7. The gospel is reaching further and stronger than ever. Through seasons of unprecedented struggle, the message of the gospel has always brought timeless hope to troubled souls. Through your church’s online tools/resources, the digital reproduction and re-sharing of the gospel message is reaching further and stronger right now than it ever has before. Challenge has forced us into this. But as always, the church has come out shining like stars. The creative and techno-savvy individuals in your church are proving their value today, that the name and fame of Jesus Christ might reach the ends of the earth. We have spent decades trying to get people out of their homes and into the church building. And in only a couple of weeks, every church in America has figured out how to get out of its building and into people’s homes. There are lost and unchurched people watching your services right now who would never have stepped foot in your church. Some of them are halfway around the world. It’s time to stop scorning the Internet as a tool of the devil, and start redeeming it as a tool for the gospel. The question you need to be asking now: How are we using, and how will we continue to use, digital follow-up processes so that those who hear the message of the gospel through our content have an opportunity to respond in faith?

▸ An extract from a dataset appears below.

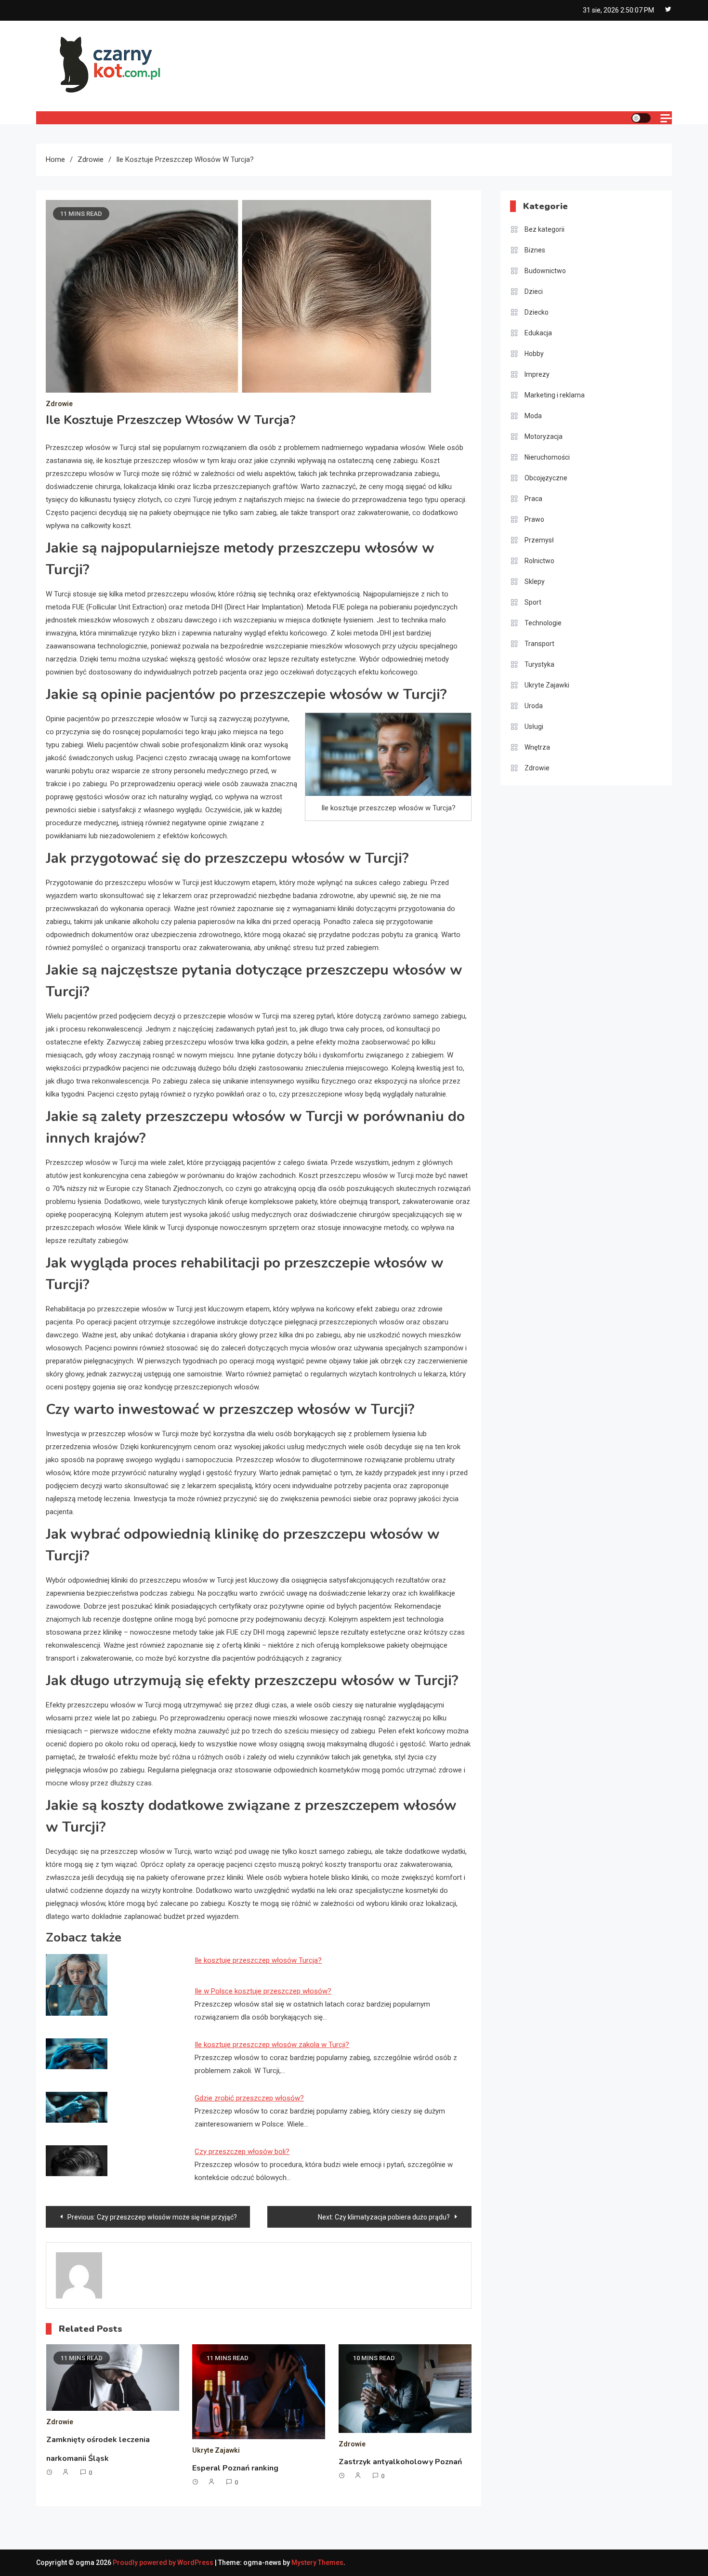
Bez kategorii (544, 229)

The hard truth is that this pandemic is a generation-shaping crisis. Its affects will be far-reaching and long-standing. In other words, the way we “do” church will never be the same. That’s not altogether a bad thing. Neither is it new to us as God’s people. Being the church never changes, but the way we do church has changed to meet the needs and challenges of every generation. This crisis presents great opportunity for the gospel of Jesus Christ and for his church who carries that good news from generation to generation. Let’s be sure to ask the right questions now, during the crisis, so that we are prepared to effectively capture every Great Commission opportunity this challenge affords us in the days ahead.